## Entries for locating text and elements
* * *
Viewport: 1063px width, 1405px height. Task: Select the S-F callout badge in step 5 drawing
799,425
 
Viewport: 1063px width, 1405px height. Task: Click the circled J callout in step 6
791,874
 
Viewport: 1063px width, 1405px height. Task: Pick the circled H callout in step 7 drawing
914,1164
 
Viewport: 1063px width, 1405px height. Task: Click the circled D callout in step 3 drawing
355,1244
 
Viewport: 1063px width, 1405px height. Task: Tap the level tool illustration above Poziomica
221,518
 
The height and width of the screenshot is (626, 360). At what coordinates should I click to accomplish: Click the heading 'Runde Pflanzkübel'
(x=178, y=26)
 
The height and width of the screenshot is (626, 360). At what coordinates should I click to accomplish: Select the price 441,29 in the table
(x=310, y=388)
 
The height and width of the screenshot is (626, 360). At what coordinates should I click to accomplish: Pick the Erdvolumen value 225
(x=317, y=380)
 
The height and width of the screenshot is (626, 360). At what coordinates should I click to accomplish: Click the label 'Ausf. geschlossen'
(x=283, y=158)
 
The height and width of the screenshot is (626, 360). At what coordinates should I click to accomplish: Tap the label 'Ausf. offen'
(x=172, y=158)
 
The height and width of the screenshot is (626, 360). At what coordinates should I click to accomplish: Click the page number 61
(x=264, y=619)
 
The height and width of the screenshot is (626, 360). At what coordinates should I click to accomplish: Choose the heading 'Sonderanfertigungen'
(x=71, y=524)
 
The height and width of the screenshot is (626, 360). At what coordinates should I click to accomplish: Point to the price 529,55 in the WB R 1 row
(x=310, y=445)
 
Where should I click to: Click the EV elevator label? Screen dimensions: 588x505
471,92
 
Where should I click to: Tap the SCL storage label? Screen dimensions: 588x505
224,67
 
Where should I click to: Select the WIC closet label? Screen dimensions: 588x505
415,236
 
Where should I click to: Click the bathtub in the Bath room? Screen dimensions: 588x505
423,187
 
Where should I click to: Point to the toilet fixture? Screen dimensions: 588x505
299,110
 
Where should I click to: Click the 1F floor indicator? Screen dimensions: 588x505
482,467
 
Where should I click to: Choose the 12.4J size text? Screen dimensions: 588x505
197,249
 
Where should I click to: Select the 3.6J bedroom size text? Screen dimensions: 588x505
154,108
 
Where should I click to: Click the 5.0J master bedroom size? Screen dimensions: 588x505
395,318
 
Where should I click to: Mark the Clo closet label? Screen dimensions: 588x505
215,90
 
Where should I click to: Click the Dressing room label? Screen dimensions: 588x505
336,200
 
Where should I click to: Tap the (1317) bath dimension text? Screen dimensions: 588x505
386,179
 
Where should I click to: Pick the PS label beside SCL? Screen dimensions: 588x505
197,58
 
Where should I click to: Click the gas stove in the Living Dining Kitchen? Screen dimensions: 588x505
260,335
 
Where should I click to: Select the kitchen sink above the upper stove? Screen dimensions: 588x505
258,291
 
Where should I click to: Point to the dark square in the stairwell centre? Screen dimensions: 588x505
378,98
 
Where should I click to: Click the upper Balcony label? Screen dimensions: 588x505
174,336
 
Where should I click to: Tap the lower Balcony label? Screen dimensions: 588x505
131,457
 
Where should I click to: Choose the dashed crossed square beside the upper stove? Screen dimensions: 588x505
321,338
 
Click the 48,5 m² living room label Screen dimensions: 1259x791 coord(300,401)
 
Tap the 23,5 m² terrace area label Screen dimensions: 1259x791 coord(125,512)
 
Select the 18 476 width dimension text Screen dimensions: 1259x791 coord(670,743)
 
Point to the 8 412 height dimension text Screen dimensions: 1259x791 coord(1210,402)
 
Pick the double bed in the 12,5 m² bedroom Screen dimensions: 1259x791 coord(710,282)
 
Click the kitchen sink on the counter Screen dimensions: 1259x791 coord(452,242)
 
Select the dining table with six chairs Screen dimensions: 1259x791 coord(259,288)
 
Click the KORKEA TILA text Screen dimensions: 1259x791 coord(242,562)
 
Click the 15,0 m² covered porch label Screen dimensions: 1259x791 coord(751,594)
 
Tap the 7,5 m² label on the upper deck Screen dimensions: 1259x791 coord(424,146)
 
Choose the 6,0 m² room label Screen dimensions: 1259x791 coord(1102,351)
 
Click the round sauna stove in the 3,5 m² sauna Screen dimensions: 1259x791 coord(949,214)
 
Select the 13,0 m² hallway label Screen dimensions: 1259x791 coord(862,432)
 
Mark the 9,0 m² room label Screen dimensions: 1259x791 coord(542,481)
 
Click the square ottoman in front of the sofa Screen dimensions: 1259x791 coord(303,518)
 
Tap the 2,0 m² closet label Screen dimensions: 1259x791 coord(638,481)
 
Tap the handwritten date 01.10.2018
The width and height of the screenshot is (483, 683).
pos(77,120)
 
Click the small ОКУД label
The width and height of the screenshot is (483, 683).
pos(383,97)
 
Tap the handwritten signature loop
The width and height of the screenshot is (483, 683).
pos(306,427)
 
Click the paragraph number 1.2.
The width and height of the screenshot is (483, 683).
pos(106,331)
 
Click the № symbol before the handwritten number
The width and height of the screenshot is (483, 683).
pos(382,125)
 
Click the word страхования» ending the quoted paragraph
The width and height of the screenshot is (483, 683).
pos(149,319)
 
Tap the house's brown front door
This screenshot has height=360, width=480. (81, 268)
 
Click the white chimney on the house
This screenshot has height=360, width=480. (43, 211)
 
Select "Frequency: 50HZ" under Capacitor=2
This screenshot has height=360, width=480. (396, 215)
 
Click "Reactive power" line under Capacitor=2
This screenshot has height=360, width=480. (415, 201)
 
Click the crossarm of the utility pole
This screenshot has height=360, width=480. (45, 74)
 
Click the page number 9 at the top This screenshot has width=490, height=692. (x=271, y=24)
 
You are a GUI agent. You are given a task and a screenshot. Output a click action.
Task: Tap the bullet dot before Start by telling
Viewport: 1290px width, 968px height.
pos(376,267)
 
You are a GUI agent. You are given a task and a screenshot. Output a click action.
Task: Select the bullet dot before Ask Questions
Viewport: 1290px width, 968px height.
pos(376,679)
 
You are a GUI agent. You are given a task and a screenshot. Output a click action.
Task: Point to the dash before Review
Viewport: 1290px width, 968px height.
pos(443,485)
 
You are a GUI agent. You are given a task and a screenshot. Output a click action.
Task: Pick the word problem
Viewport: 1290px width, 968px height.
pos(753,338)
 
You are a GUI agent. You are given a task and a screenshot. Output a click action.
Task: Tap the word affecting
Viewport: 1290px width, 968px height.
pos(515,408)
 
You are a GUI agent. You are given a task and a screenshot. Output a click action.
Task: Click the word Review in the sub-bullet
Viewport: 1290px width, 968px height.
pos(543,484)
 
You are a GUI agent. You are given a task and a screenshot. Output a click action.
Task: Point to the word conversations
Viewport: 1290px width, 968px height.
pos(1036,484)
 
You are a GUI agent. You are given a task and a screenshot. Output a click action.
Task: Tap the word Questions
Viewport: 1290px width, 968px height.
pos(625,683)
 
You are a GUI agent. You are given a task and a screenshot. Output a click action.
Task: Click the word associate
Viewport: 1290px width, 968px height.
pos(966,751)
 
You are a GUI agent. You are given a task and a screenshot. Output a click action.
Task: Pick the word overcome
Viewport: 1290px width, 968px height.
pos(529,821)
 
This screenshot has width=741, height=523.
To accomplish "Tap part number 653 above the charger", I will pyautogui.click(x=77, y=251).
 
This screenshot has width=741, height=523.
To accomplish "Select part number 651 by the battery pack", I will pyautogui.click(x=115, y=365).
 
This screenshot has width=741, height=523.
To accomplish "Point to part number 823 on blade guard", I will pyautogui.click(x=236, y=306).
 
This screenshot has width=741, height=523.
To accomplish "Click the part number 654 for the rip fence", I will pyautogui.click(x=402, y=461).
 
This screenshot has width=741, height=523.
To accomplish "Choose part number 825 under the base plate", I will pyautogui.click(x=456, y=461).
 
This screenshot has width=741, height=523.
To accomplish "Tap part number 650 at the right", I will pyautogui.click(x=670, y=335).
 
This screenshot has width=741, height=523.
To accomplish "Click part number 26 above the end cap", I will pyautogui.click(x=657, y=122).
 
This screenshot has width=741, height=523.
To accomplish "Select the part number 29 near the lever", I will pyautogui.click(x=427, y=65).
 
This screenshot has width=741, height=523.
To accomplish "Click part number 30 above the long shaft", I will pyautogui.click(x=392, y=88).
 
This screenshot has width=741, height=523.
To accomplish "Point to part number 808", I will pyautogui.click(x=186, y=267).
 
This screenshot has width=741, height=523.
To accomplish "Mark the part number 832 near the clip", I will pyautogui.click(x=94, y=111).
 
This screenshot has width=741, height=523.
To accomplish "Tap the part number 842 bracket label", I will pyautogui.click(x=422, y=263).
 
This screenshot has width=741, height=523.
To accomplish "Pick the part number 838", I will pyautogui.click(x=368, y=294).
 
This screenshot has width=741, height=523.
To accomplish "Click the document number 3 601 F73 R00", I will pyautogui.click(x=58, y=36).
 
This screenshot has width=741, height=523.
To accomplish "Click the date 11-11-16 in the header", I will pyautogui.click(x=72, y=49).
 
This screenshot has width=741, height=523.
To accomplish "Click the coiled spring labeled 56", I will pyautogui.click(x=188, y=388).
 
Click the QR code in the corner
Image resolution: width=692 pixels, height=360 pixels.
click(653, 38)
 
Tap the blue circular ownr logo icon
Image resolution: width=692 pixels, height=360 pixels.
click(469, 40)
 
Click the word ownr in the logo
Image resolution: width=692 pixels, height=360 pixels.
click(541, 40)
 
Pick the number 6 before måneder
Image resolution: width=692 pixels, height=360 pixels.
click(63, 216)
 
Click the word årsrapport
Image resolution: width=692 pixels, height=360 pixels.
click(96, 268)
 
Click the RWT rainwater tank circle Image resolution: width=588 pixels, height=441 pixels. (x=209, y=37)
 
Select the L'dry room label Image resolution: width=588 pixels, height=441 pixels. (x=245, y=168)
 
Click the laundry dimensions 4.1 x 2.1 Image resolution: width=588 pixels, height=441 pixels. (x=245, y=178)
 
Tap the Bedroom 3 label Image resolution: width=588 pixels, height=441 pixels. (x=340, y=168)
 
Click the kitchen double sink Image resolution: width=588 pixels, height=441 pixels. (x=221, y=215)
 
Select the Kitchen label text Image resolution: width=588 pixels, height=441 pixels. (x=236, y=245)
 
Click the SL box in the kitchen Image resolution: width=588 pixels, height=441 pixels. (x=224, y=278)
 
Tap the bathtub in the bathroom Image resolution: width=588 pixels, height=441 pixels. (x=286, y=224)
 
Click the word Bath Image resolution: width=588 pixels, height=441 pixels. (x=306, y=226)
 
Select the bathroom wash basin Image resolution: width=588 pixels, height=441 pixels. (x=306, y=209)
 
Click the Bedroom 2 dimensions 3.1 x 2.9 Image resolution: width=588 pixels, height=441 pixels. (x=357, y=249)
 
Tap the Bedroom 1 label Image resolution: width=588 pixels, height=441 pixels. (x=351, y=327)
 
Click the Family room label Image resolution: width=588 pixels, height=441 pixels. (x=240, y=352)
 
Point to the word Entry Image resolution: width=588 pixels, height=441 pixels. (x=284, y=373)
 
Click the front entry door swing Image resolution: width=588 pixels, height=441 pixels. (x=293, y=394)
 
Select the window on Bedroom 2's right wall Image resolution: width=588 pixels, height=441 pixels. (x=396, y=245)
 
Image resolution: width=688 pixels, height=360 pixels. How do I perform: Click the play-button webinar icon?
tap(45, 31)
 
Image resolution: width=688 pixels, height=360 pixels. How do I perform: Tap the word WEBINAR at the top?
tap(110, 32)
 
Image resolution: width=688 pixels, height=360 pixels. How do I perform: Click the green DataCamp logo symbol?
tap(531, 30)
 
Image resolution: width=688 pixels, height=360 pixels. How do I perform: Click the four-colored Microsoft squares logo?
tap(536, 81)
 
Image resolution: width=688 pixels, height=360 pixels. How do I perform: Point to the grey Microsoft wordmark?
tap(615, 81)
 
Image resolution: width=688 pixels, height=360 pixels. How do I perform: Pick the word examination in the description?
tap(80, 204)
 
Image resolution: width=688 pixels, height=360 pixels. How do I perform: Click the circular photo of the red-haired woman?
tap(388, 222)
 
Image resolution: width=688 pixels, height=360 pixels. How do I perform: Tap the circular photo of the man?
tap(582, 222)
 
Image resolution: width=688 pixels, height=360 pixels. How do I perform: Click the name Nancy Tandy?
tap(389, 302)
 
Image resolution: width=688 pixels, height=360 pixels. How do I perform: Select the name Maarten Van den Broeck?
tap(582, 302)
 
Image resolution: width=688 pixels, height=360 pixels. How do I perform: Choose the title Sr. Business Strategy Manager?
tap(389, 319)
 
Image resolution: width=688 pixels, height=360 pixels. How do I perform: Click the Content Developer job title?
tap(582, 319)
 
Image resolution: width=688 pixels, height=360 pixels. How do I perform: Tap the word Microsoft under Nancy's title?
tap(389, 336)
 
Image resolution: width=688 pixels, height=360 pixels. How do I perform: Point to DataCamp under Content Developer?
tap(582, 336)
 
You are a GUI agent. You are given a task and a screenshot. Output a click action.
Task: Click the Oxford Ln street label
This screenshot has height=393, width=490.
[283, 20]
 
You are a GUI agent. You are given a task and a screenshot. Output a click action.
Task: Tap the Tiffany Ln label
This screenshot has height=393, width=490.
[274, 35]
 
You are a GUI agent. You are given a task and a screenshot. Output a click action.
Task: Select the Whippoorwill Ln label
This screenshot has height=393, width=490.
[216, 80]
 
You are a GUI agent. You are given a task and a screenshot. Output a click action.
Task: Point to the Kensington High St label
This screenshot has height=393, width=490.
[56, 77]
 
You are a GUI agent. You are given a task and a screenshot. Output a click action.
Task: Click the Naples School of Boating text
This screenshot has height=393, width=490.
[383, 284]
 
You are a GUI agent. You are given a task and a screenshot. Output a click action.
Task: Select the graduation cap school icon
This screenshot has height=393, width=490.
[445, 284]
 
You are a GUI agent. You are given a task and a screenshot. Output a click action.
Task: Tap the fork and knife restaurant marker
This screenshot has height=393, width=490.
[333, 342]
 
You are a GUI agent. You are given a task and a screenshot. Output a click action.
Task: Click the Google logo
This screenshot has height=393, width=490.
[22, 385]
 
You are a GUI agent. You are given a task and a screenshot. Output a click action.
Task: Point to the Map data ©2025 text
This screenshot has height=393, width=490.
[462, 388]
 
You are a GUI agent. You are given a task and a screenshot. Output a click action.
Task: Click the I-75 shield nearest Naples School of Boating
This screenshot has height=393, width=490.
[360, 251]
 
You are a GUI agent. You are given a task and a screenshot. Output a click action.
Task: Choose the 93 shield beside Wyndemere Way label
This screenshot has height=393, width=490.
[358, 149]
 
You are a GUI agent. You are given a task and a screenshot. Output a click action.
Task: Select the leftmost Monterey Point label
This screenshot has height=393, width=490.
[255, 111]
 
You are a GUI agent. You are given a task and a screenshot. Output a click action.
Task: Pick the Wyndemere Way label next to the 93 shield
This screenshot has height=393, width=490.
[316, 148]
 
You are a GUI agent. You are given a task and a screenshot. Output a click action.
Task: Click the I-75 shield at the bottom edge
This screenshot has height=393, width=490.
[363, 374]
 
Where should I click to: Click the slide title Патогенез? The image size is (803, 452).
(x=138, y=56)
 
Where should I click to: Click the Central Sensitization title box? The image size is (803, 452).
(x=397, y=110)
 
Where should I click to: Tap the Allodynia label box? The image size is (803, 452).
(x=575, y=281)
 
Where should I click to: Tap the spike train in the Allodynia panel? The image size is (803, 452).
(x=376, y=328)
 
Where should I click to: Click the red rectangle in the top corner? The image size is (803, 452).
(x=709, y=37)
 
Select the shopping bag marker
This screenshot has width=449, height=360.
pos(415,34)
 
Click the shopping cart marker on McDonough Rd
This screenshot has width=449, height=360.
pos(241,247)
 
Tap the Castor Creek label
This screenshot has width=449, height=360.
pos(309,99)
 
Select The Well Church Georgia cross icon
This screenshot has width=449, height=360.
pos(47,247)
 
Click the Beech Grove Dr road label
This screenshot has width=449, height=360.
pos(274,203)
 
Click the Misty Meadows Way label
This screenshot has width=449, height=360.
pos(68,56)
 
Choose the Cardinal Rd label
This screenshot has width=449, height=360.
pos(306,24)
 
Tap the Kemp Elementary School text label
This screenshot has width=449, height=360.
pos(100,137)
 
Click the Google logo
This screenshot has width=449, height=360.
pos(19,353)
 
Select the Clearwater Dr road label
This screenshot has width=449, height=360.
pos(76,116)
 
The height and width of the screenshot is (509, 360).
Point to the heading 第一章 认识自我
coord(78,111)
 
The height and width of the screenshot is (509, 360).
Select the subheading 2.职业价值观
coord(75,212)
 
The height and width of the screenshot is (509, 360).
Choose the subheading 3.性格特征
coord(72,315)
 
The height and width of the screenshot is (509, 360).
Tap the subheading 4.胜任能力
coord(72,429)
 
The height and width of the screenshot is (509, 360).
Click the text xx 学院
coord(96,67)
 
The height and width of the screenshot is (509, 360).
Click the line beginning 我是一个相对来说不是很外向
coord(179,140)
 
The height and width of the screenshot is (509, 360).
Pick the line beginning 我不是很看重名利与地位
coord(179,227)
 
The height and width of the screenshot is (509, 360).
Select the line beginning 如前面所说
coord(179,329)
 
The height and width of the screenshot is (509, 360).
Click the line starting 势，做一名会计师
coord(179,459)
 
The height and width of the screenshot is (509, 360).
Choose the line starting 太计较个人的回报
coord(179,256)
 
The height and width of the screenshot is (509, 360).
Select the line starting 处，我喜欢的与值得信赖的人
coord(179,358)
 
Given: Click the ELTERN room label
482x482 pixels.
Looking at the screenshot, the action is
* * *
## Given exercise
Please switch every "Image resolution" to "Display size" in the stretch from the line containing "Tap the blue circular ownr logo icon" through the line containing "Select the Kitchen label". Write out only those lines again, with everything else unchanged.

## Result
Tap the blue circular ownr logo icon
Display size: width=692 pixels, height=360 pixels.
click(469, 40)
 
Click the word ownr in the logo
Display size: width=692 pixels, height=360 pixels.
click(541, 40)
 
Pick the number 6 before måneder
Display size: width=692 pixels, height=360 pixels.
click(63, 216)
 
Click the word årsrapport
Display size: width=692 pixels, height=360 pixels.
click(96, 268)
 
Click the RWT rainwater tank circle Display size: width=588 pixels, height=441 pixels. (x=209, y=37)
 
Select the L'dry room label Display size: width=588 pixels, height=441 pixels. (x=245, y=168)
 
Click the laundry dimensions 4.1 x 2.1 Display size: width=588 pixels, height=441 pixels. (x=245, y=178)
 
Tap the Bedroom 3 label Display size: width=588 pixels, height=441 pixels. (x=340, y=168)
 
Click the kitchen double sink Display size: width=588 pixels, height=441 pixels. (x=221, y=215)
 
Select the Kitchen label text Display size: width=588 pixels, height=441 pixels. (x=236, y=245)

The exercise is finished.